Sometimes when I'm reading the passages from the Daily Lectionary, I find my mind wandering and I feel a bit zoned out. This can be especially the case when a passage is very familiar to me, such as the passage from John this morning. With passages such as this one, I can finish the reading and feel a bit like I sometimes do when I make the coffee in the morning. I'll be sitting at the table reading the paper and have to get up to see if I turned the coffee pot on. I usually have, but I don't remember doing it.
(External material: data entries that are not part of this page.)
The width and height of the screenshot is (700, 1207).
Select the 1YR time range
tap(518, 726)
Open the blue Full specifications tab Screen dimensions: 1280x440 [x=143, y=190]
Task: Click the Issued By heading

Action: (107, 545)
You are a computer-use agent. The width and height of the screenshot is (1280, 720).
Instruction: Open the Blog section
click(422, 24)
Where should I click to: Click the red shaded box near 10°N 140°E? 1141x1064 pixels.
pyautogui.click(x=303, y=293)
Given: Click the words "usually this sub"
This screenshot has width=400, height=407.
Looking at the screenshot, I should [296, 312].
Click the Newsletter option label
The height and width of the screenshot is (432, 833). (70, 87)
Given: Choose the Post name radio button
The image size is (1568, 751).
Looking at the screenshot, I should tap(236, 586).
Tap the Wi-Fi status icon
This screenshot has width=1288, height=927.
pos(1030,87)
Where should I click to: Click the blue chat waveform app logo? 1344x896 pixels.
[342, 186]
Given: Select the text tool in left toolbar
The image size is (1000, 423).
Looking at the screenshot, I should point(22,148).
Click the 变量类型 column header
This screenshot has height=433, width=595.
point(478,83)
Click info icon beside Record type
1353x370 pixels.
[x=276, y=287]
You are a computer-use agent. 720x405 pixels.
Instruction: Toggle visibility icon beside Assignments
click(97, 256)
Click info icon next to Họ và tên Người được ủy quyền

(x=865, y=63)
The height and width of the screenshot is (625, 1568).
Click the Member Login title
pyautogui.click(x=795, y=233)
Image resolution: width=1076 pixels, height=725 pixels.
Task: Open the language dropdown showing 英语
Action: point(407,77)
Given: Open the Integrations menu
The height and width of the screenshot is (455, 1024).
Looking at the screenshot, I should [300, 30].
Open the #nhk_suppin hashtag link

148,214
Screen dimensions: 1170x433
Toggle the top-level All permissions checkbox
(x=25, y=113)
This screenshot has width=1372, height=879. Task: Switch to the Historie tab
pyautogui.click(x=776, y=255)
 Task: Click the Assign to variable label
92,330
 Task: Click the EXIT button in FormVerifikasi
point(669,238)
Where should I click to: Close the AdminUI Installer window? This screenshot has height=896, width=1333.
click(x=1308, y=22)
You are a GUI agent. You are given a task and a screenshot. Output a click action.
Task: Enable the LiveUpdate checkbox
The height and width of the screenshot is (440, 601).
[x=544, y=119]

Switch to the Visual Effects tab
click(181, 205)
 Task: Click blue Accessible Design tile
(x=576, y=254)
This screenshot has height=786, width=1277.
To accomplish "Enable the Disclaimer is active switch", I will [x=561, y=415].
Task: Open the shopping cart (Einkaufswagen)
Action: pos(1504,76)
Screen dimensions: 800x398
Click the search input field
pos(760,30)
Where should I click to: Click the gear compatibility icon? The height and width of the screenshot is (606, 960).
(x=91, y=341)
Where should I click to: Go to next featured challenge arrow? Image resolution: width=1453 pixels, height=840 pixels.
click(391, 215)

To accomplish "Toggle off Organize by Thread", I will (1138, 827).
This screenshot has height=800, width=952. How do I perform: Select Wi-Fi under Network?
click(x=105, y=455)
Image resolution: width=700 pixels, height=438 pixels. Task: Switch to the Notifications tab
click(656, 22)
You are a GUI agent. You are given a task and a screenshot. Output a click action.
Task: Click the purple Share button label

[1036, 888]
I'm suspicious that reading the Bible and not remembering what I just read is rooted partly in how I read it. Thanks to my training as a pastor, it's difficult to read Scripture without at least thinking about how to preach it. Is there an unusual twist or some theme that speaks to the congregation I serve? Does something jump out at me I can use to motivate, call, or inspire the congregation?
Preaching is often used in an attempt to convince, and herein lies one of its great limitations. Not that preaching shouldn't try to teach or convince, but I'm not sure anyone was ever convinced into faith. Most of us would find it foolish for someone to marshal a good, convincing argument about why another person should fall in love with him. Love isn't necessarily irrational, but it is surely something other than rational... perhaps transrational?
Stories that lovers remember and tell, are not usually about convincing, though they may be helpful at times in evoking feelings that seem to have gone dormant. Such stories often seem foolish or boring to others, and they may groan "Not again!" if one of these lovers starts to tell the story once more. But that same story may be the two lovers' most prized possession.
Scripture is many things, but I think it works much better as lovers' cherished possession than it does as evidence for an argument. Now how to get that in a sermon.